● **PROBLEM STATEMENT**
Each line below from the line with "Given: Click the question mark help icon" to the line with "This screenshot has height=163, width=240." must be copied exactly, including those two, and no picture may appear in the copy.

● **MATERIAL TO PROCESS**
════════
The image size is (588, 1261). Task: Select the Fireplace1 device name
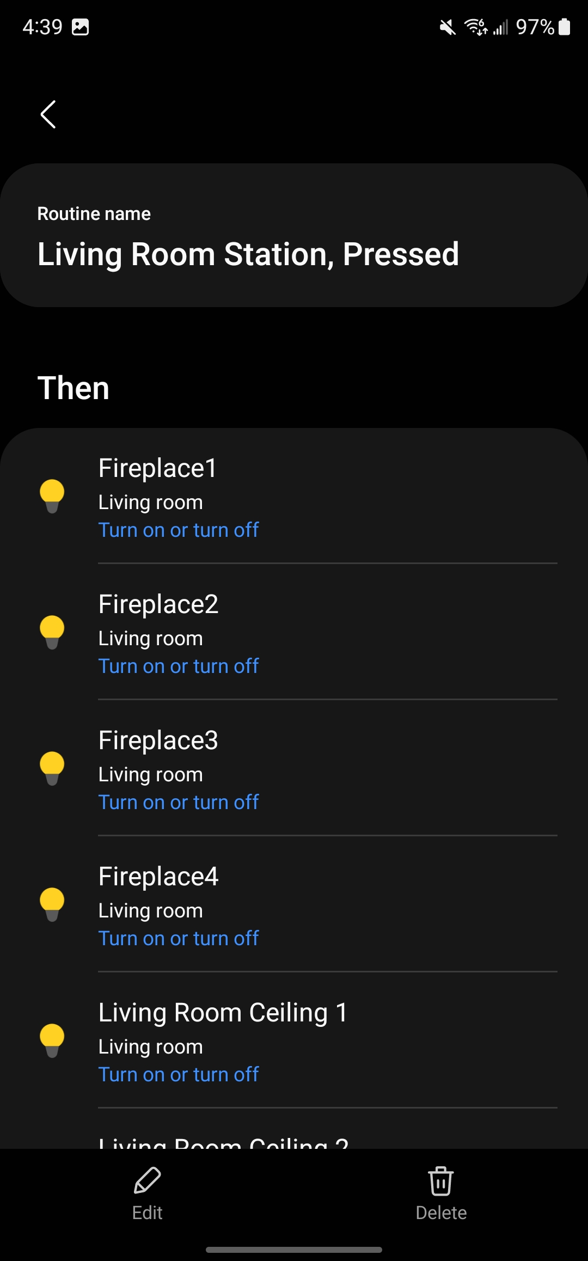[x=157, y=468]
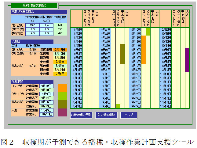Select the light green クサユタカ legend swatch
This screenshot has height=148, width=197.
62,96
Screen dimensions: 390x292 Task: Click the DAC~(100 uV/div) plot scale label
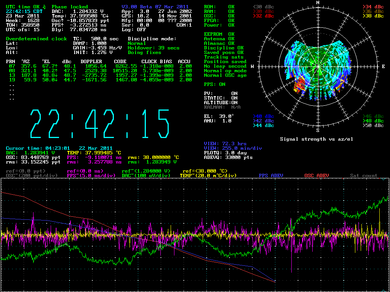pos(147,176)
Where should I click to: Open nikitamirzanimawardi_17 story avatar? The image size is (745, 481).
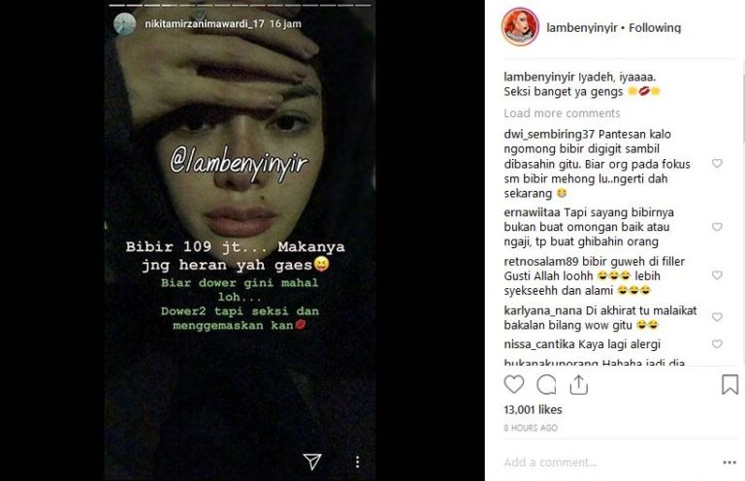point(125,23)
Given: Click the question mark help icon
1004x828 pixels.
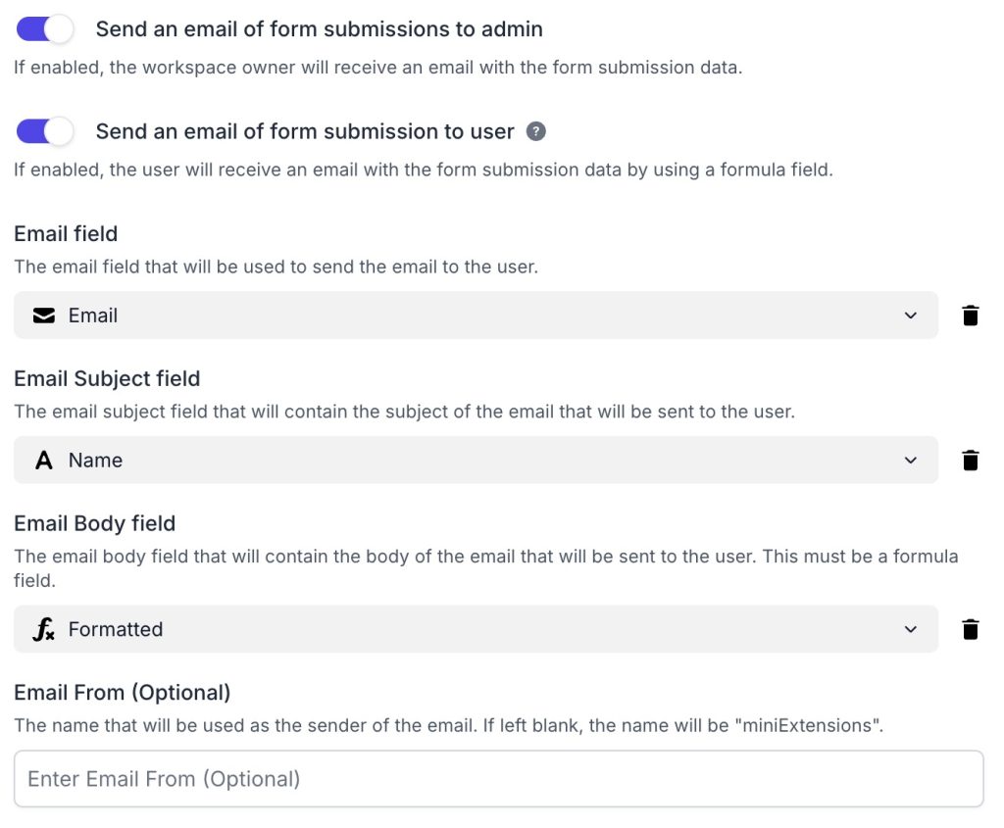Looking at the screenshot, I should click(x=535, y=131).
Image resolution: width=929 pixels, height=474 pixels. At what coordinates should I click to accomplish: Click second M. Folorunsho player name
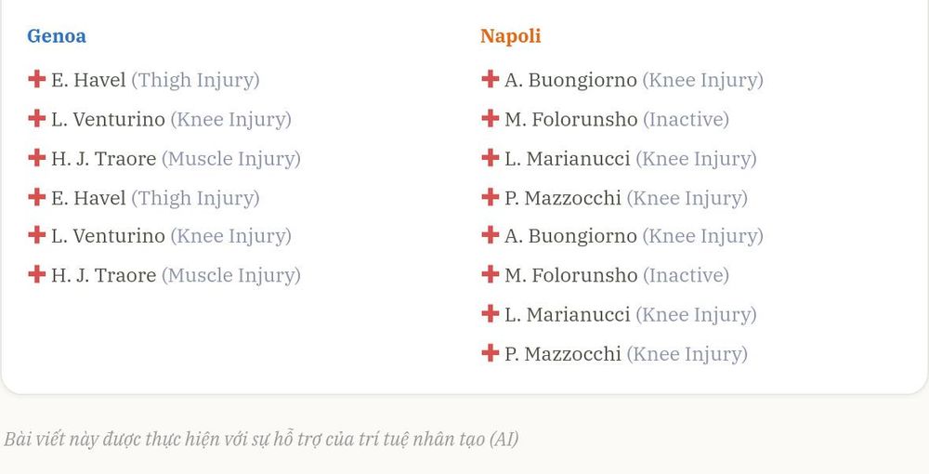570,275
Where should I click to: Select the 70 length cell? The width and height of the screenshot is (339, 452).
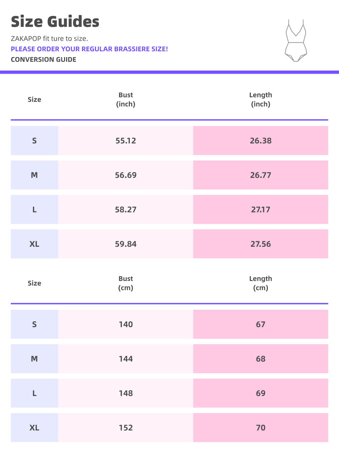(260, 428)
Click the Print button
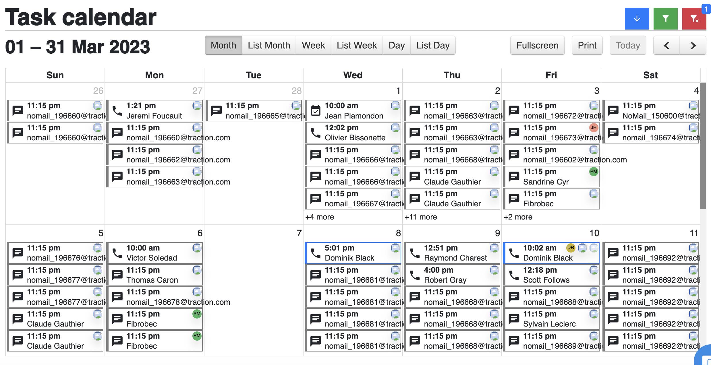The height and width of the screenshot is (365, 711). [x=587, y=45]
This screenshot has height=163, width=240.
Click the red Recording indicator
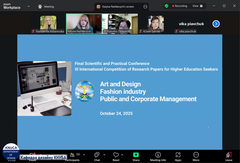pyautogui.click(x=180, y=6)
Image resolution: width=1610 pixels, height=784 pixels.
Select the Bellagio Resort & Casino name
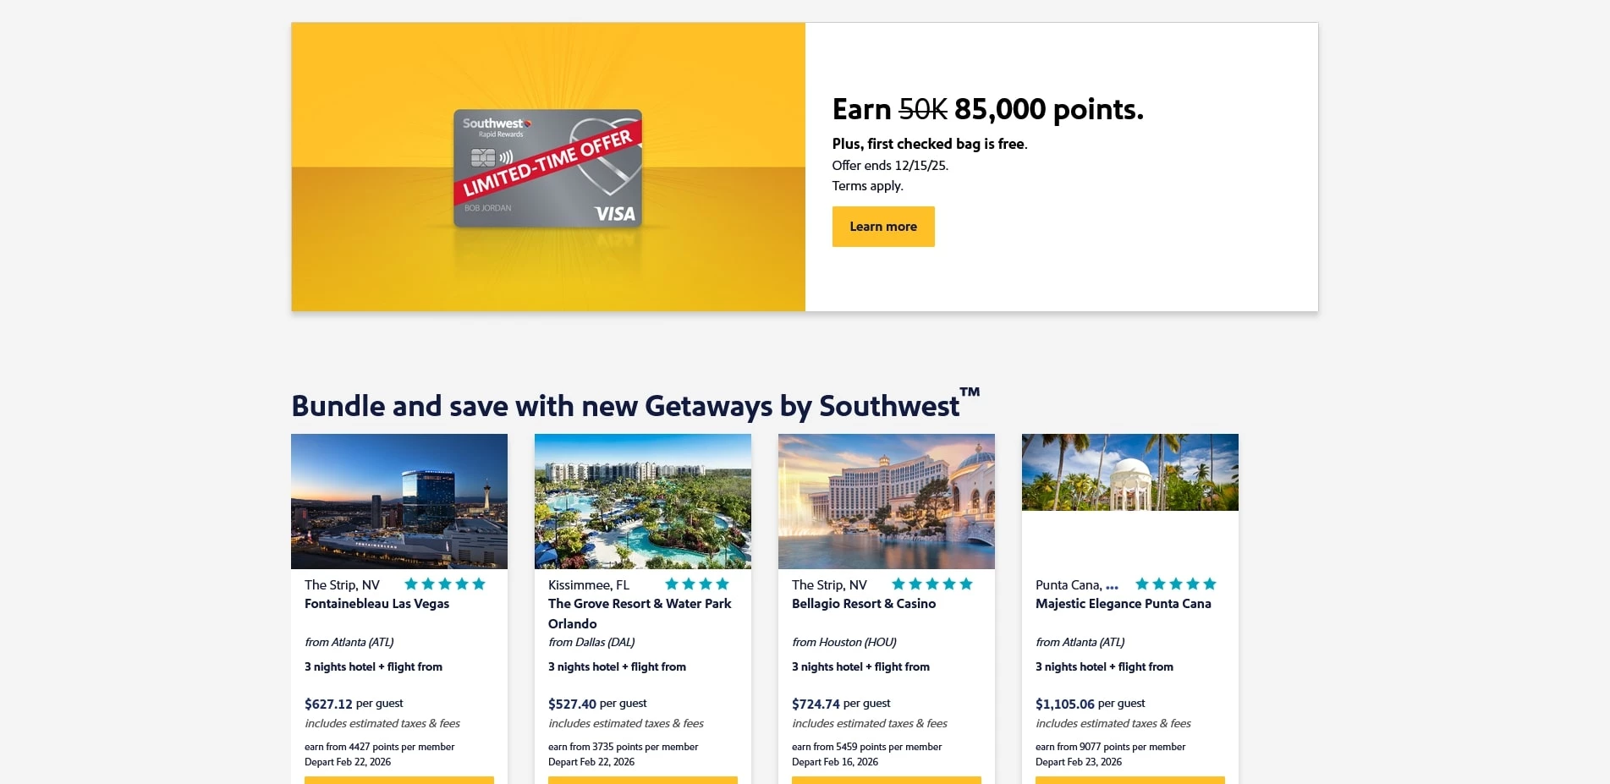(x=863, y=603)
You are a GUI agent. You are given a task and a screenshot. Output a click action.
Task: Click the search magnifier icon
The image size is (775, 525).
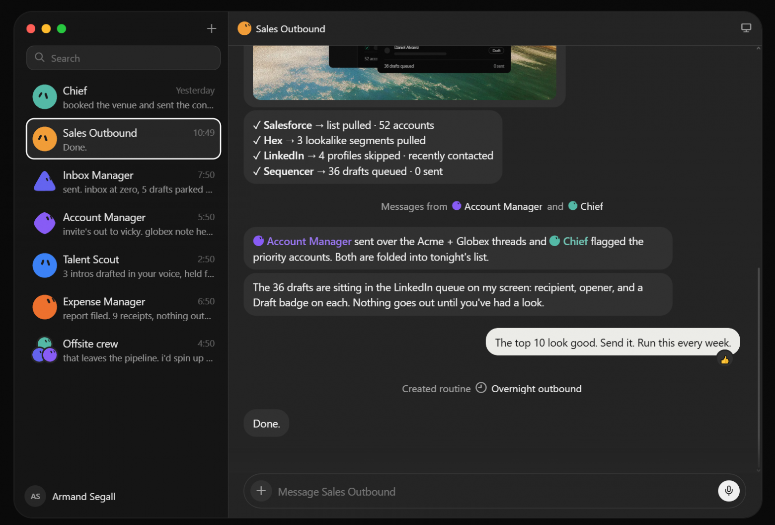[40, 58]
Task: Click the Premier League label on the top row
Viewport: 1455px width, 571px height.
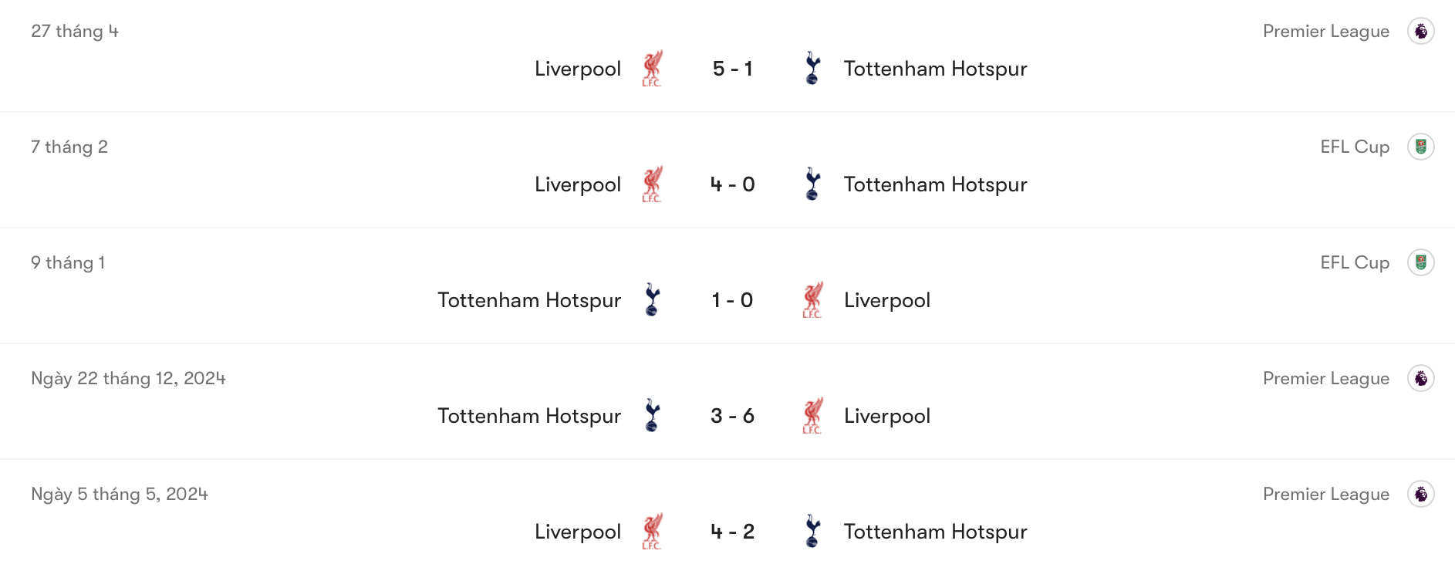Action: click(x=1325, y=31)
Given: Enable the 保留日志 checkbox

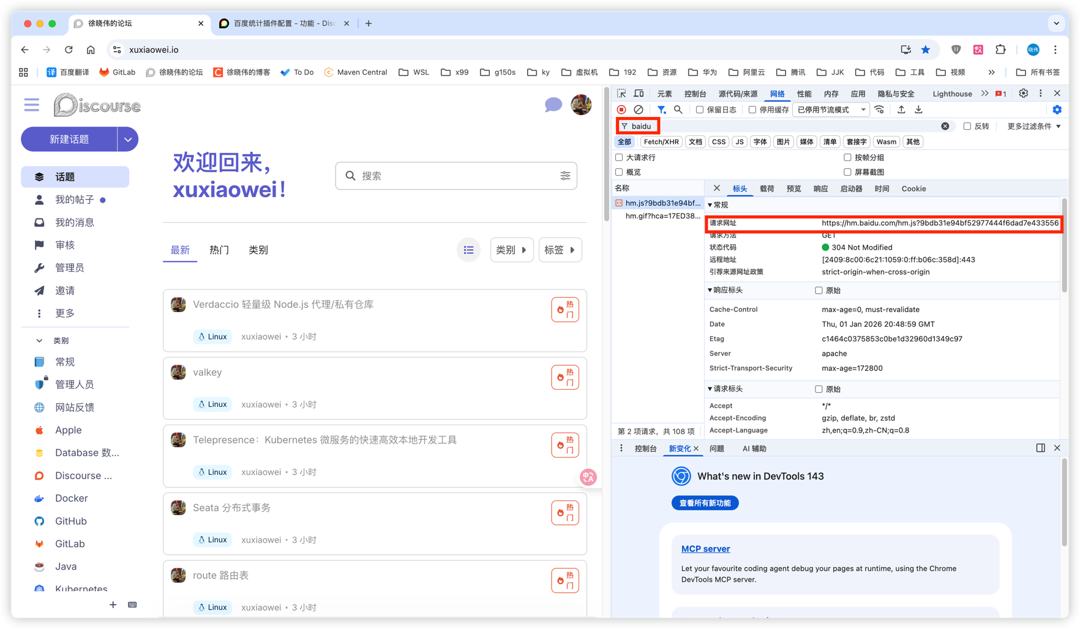Looking at the screenshot, I should 700,110.
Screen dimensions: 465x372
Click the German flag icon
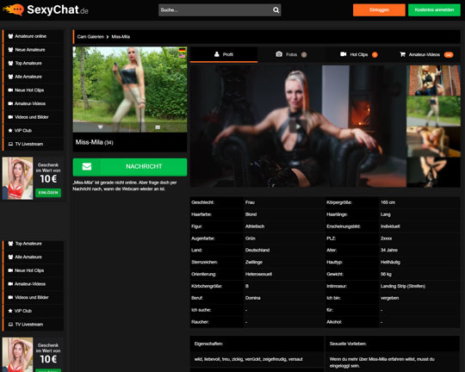click(x=182, y=50)
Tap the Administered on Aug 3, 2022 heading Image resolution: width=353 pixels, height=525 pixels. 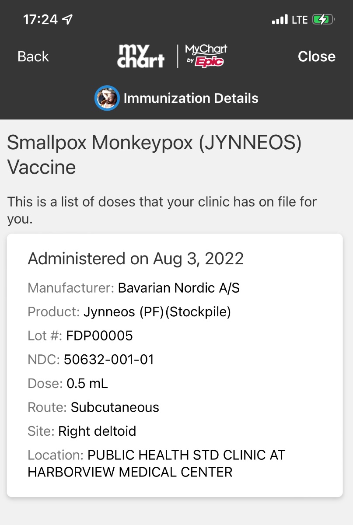[136, 259]
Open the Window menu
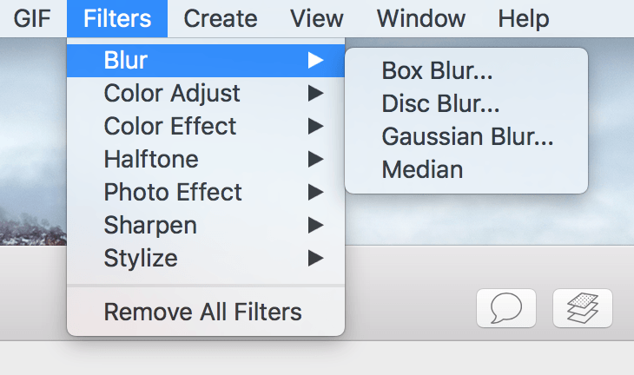The image size is (634, 375). (421, 18)
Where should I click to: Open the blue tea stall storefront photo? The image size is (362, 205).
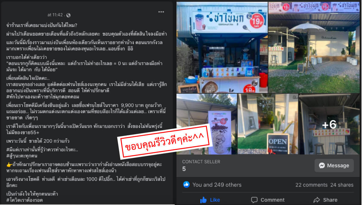point(222,47)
════════
● **EXPECTED ANSWER**
Given: Click the question mark help icon
1004x828 pixels.
Looking at the screenshot, I should click(x=535, y=131).
Image resolution: width=929 pixels, height=474 pixels. At what coordinates should I click to accomplish: Click second M. Folorunsho player name
570,275
Where should I click to: Select the 70 length cell? The width and height of the screenshot is (339, 452).
(260, 428)
Click the Print button
The height and width of the screenshot is (365, 711). [x=587, y=45]
This screenshot has height=163, width=240.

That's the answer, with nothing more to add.